PASSAGE SHOWN:
Start

The vote was widely criticized Wednesday in social media posts, and Trakas was condemned as a conservative turncoat trying to limit freedoms. Hundreds of county residents have picketed Page’s house and the county government building in Clayton this week to demand the resumption of games and tournaments in some youth sports, including high school football, which remain banned under Page.

Page has said that it is not safe to resume some sports that involve high frequency of contact between athletes, and that state and local laws give the executive authority to make decisions.

Had Trakas supported the bills, and given the council the ability to end the county’s state of emergency, games and tournaments might have resumed soon.

Trakas, a lawyer, said in an interview on Wednesday that he was right to defeat defective bills. He said he wanted to limit the county executive’s authority as much as the other Republicans, and planned to introduce legislation next week that would be on more solid legal ground.

Reaction from Republicans was harsh. Jean Evans, executive director of the Missouri GOP, tweeted: “Trakas voted with the Dems?”

End

INFORMATION SHOWN:
Start

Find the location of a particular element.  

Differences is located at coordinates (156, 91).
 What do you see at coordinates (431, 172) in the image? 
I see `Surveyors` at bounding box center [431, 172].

End

REQUEST 1:
Decide whether each statement agrees with the passage on Trakas's vote: (a) Trakas is a lawyer; (b) residents picketed only the county government building; (c) Trakas planned to introduce new legislation next month. For each, answer yes or no and quote the deciding words.
REQUEST 2:
In the passage on Trakas's vote, which high school sport is named as still banned under Page?
REQUEST 3:
Reproduce the section of the passage on Trakas's vote that starts with the words "Page has said" and ends with "to make decisions.".

RESPONSE 1:
(a) Yes: "Trakas, a lawyer,"
(b) No: "picketed Page’s house and the county government building in Clayton"
(c) No: "planned to introduce legislation next week"

RESPONSE 2:
High school football.

RESPONSE 3:
Page has said that it is not safe to resume some sports that involve high frequency of contact between athletes, and that state and local laws give the executive authority to make decisions.